The Attempt at a Solution

My interpretation was that he can run the entire 10,000 meters in LESS than 30 minutes. So this is what I did:


1. I found that starting from rest, he can run the first 8900 meters in 27 minutes.

10000-1100 = 8900 m
t = 27(60) = 1620 seconds

Thus the average velocity is v = x/t = 8900/1620
v=5.49382716 m/s

2. I know that when this velocity is reached, he starts to accelerate at a = 0.2 m/s². So I call it V_i.
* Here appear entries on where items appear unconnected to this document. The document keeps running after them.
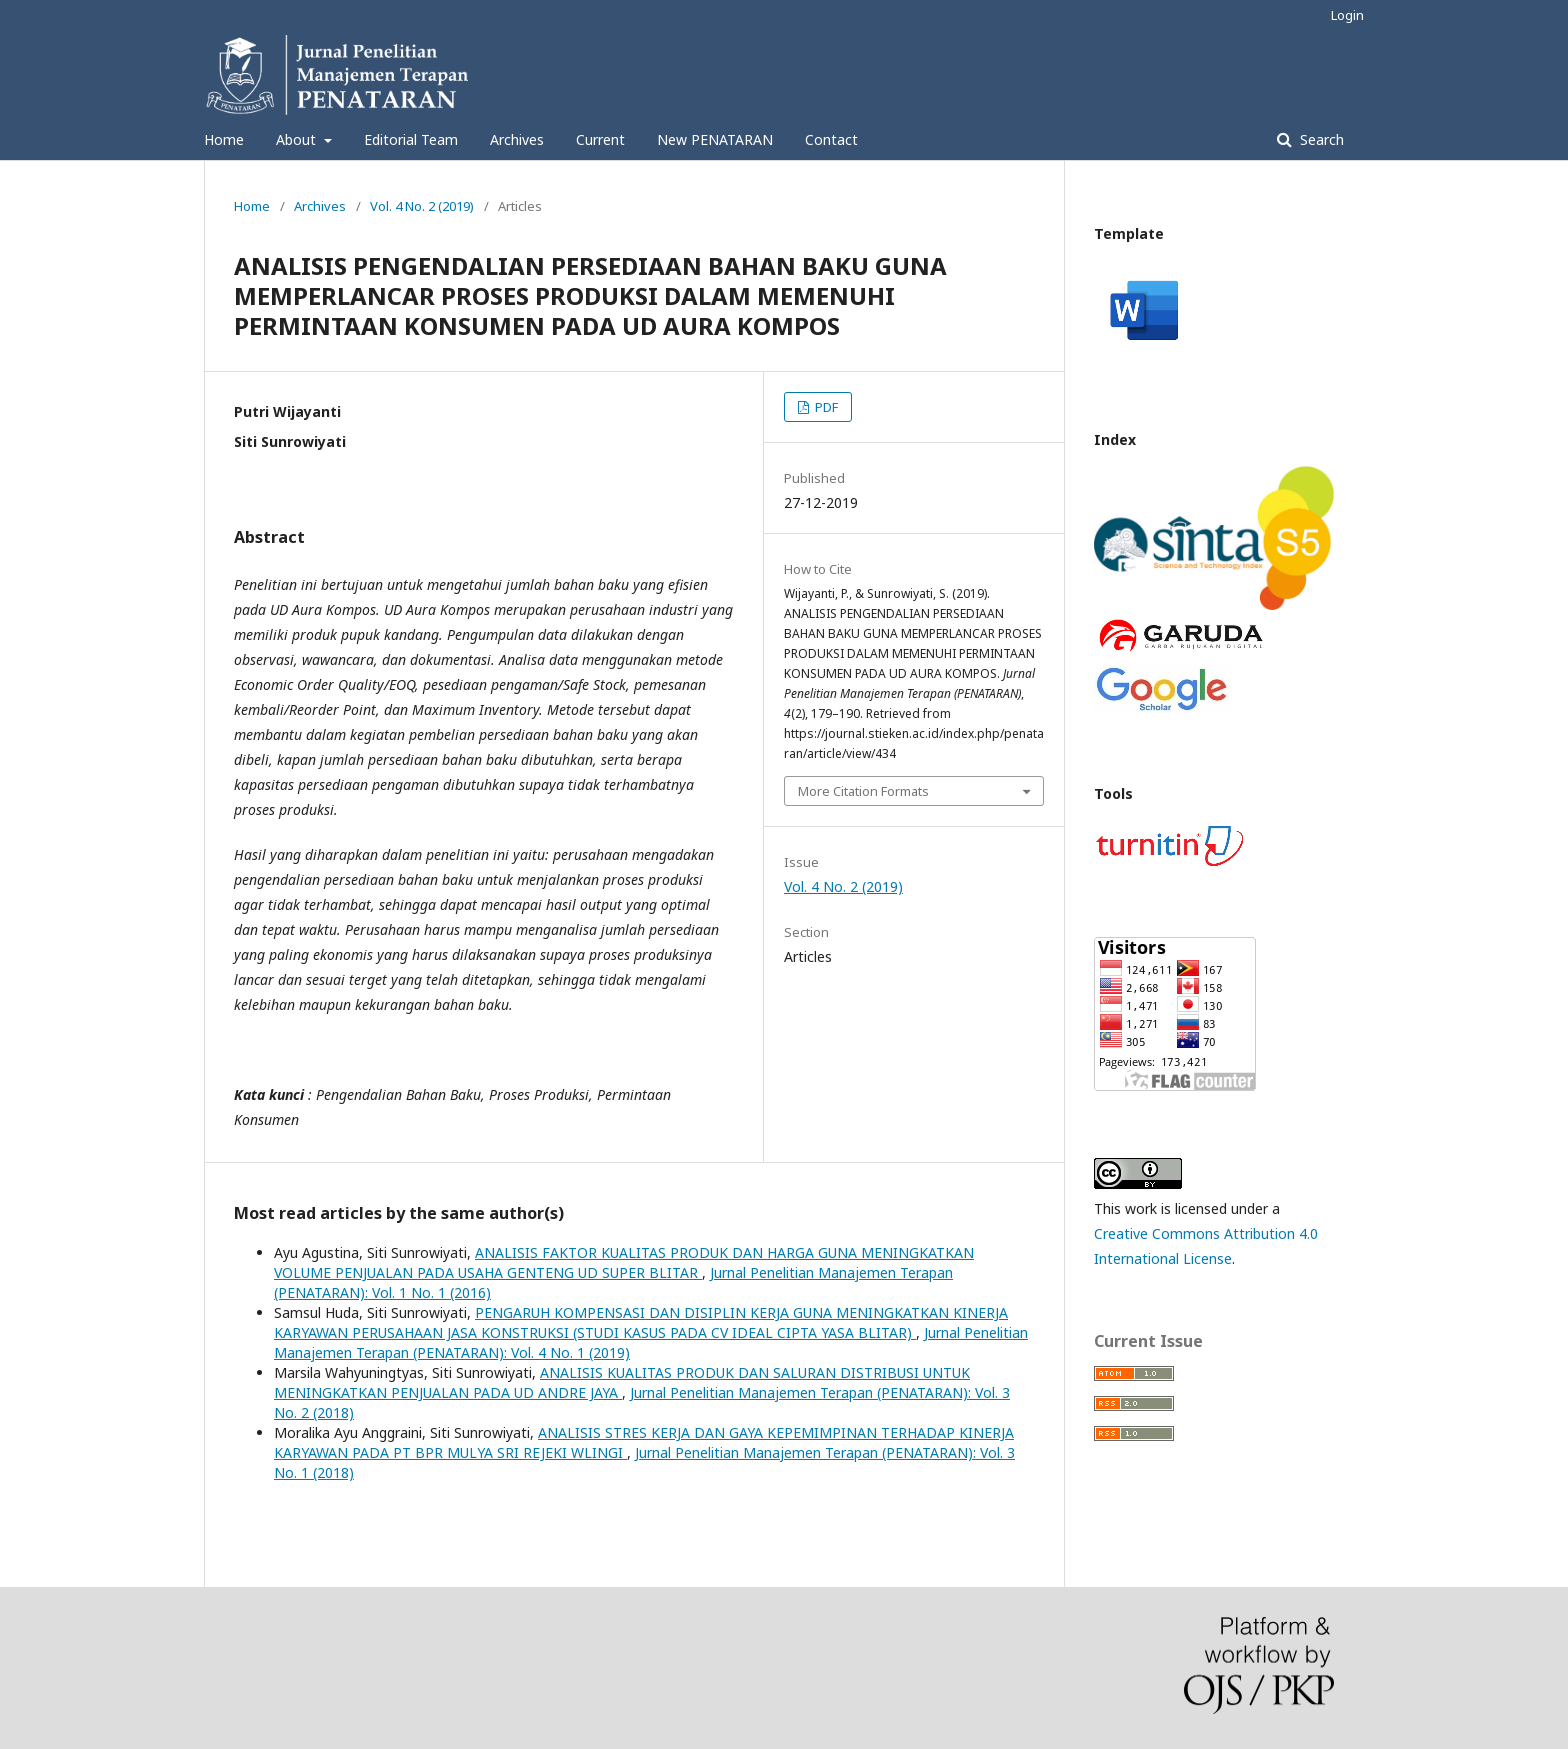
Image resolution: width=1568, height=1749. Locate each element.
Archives (517, 139)
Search (1320, 139)
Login (1347, 15)
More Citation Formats (863, 791)
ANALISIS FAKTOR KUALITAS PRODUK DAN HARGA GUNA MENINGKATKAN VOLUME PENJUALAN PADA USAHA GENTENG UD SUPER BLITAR (624, 1262)
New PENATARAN (715, 139)
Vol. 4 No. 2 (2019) (422, 206)
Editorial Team (411, 139)
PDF (825, 407)
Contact (831, 139)
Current (600, 139)
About (298, 139)
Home (224, 139)
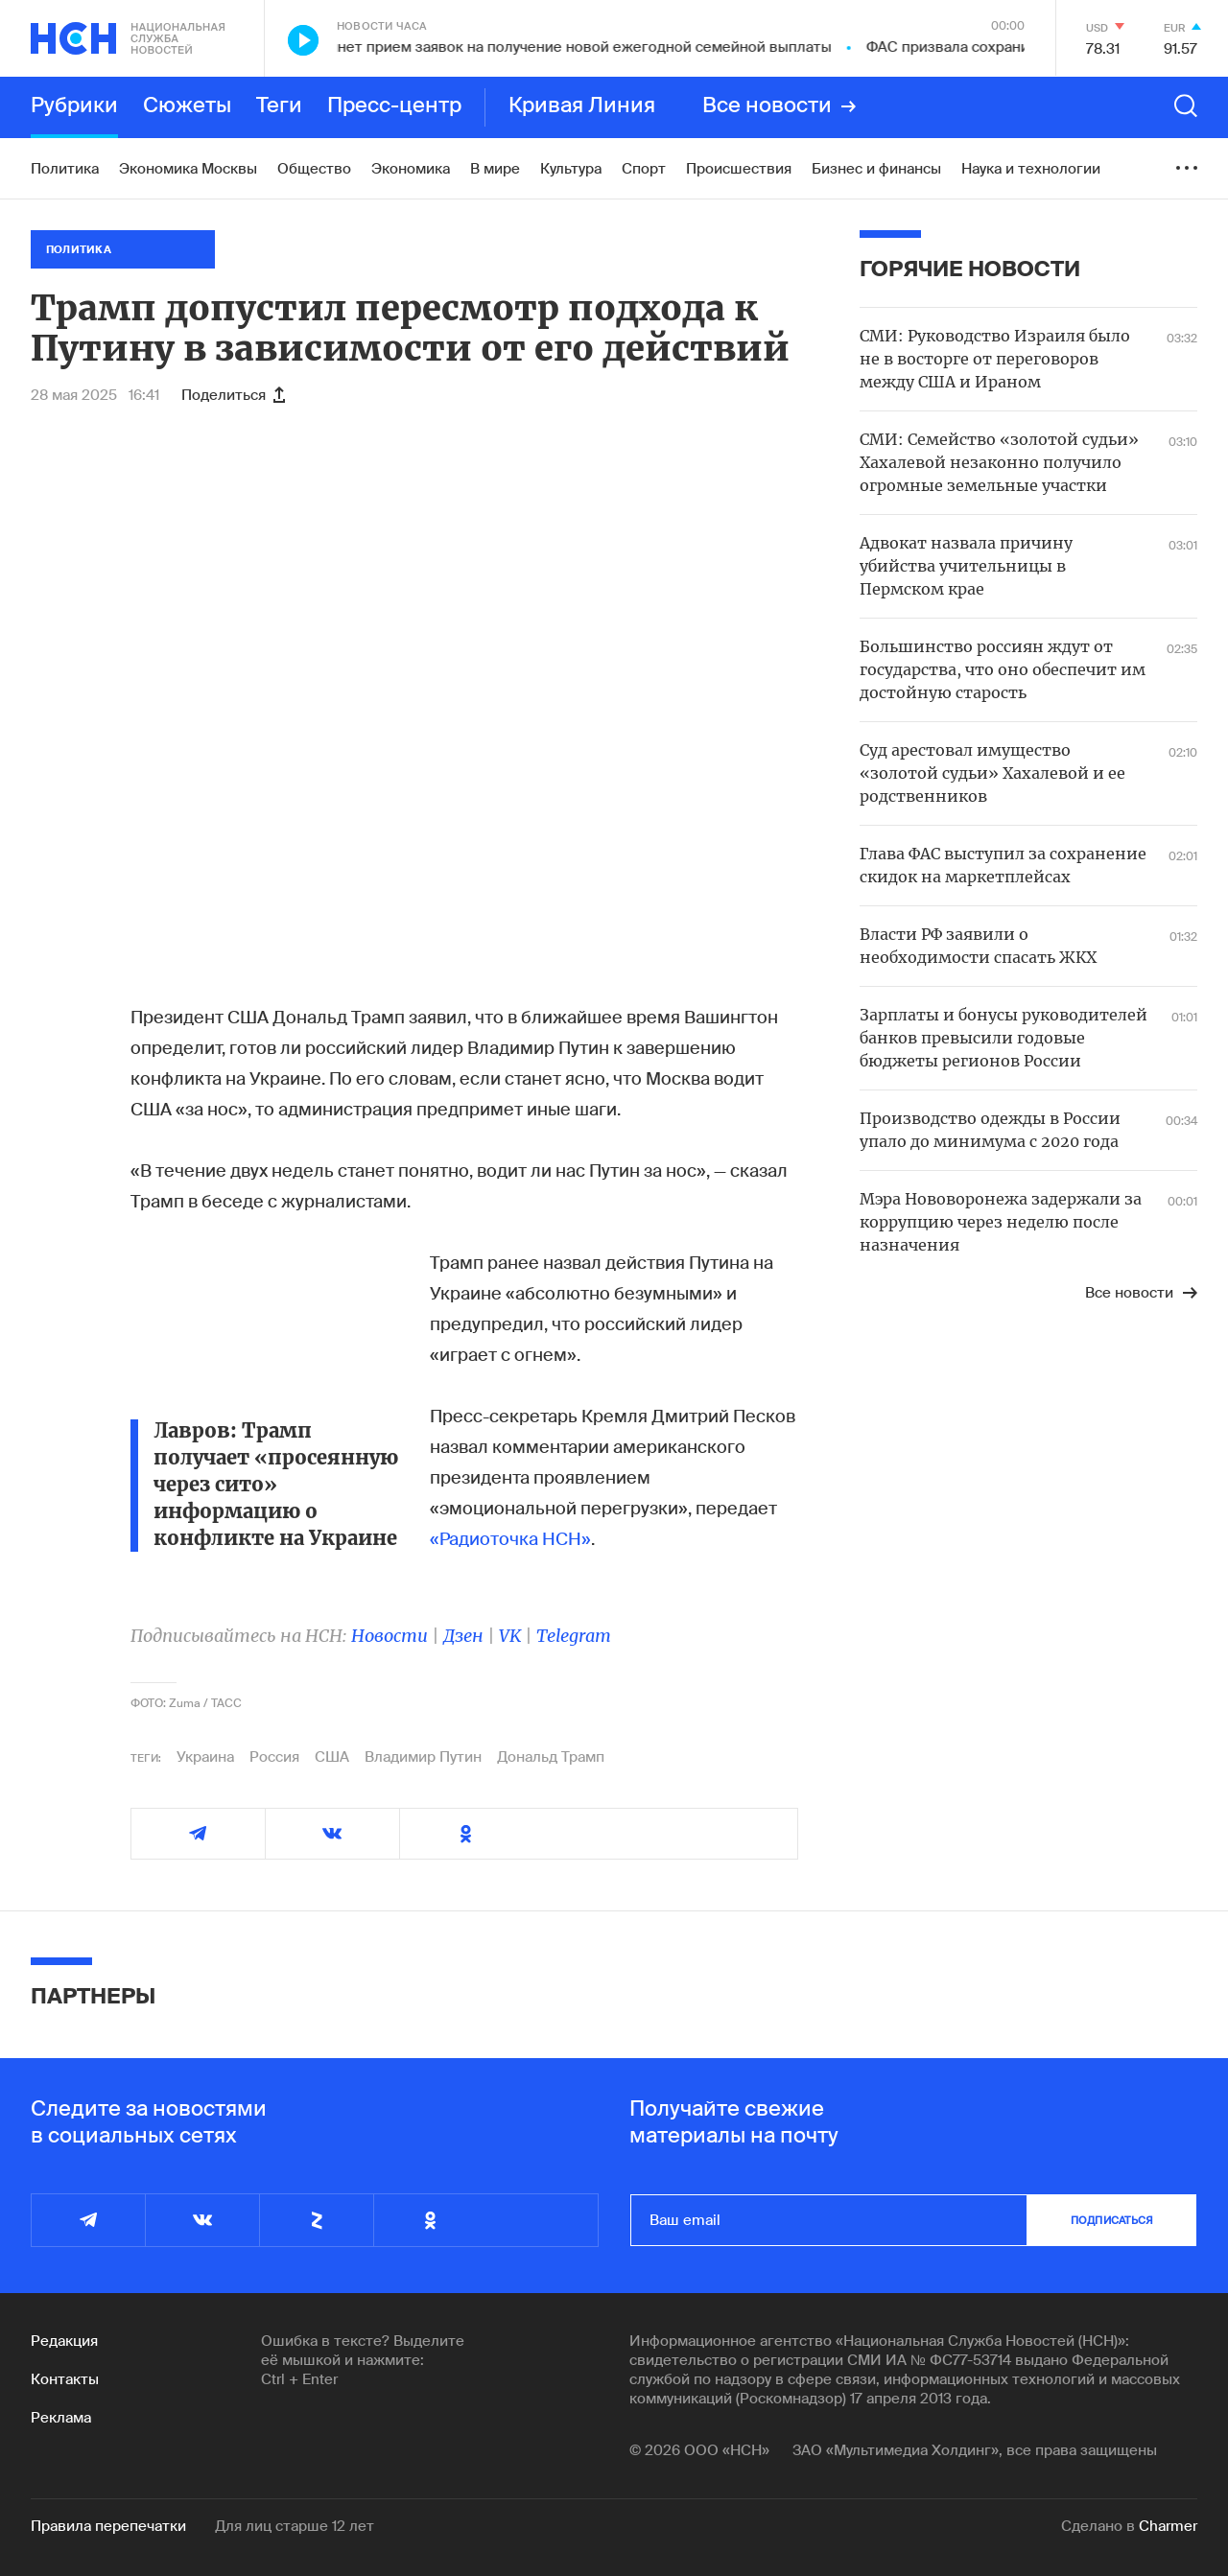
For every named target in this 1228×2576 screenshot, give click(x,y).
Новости (389, 1636)
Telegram (573, 1636)
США (332, 1757)
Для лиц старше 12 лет (294, 2526)
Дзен (463, 1636)
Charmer (1168, 2526)
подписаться (1112, 2220)
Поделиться (233, 395)
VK (510, 1636)
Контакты (65, 2379)
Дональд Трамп (550, 1757)
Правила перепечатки (108, 2526)
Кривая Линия (581, 106)
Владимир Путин (423, 1757)
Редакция (64, 2341)
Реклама (61, 2417)
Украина (205, 1757)
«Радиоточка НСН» (510, 1539)
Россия (274, 1757)
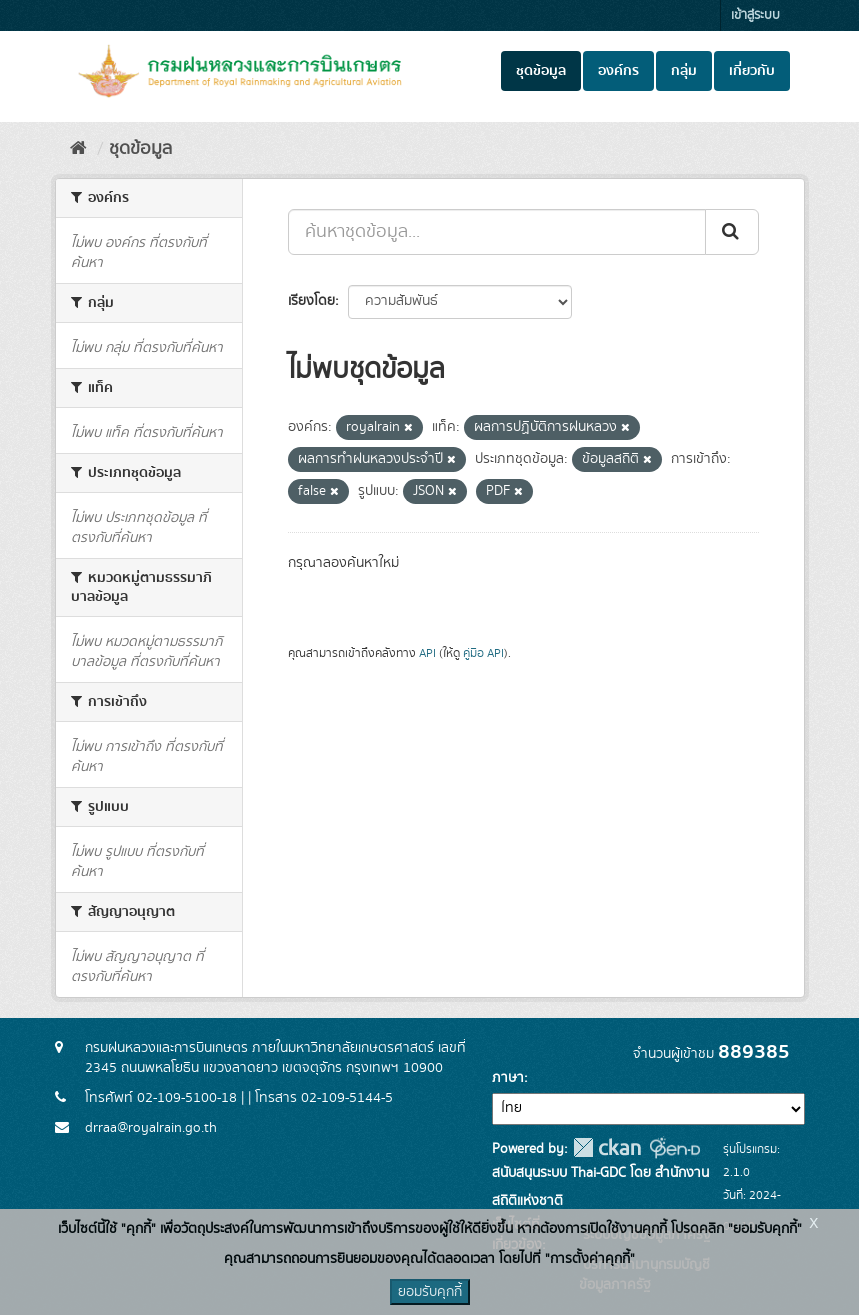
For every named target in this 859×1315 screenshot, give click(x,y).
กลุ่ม (684, 71)
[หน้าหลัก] (78, 149)
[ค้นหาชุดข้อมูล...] (497, 232)
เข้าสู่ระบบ (755, 15)
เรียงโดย (311, 301)
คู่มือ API (483, 653)
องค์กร (618, 71)
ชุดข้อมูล (541, 71)
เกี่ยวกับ (752, 71)
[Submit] (732, 232)
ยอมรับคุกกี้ (430, 1292)
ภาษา (508, 1078)
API (427, 653)
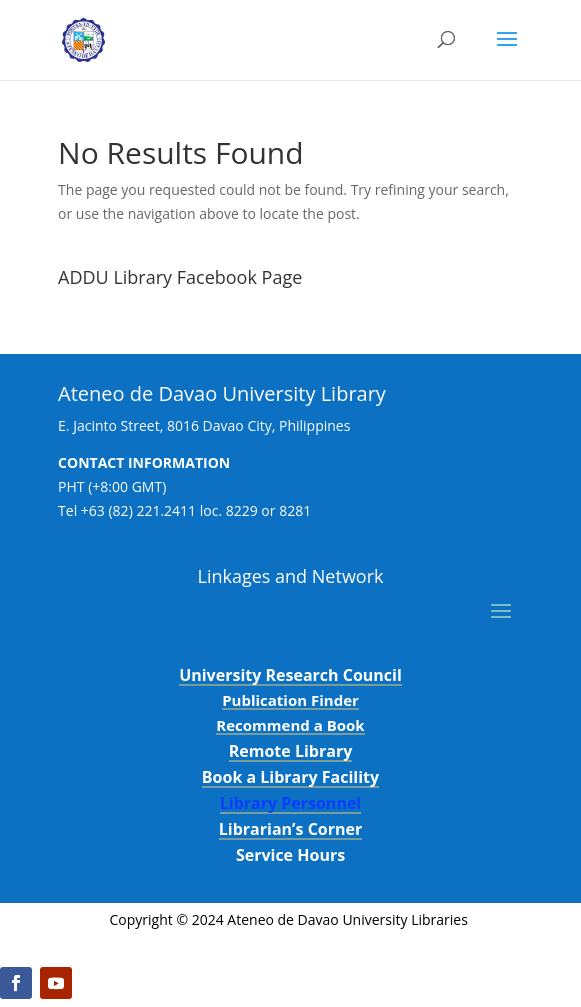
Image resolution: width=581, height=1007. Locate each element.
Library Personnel (291, 803)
Starting from V_i = 5.49 m/s, he has 1100 meters left to run.
Using the equation x = x_o + V_it + 0.5at² I get
1100 = 5.49t + 0.5(0.2)t²

Cleaned up you get
0.1t² + 5.49t - 1100 = 0
Solve. T = 80.94928247

Is my answer correct? My teacher's answer is different than mine. Did I misinterpret the problem somewhere? How is your interpretation? Thank you!

 

[hotvette]

Your approach assumes the acceleration remains until the race is finished, so the runner's total time is ~28:20. I suspect the intent of the problem is to find out how long the runner needs to accelerate, then coast at the final velocity, to finish the race in exactly 30 minutes. I know the problem statement say's 'under', but how much under isn't stated, so I think the problem could have been worded better.

 

[jehan4141]

I believe you are correct. Her email said that. I would never have interpreted the problem that way :( let's hope the quiz isn't like that! Thank you so much!

 

[hotvette]

One thing you can do in a situation like this is state that the probem is not clear and why, then list the assummptions you choose to use (because the wording isn't clear) and solve the problem. You might get partial credit if you solve a different problem than what was intended but make a good logical case.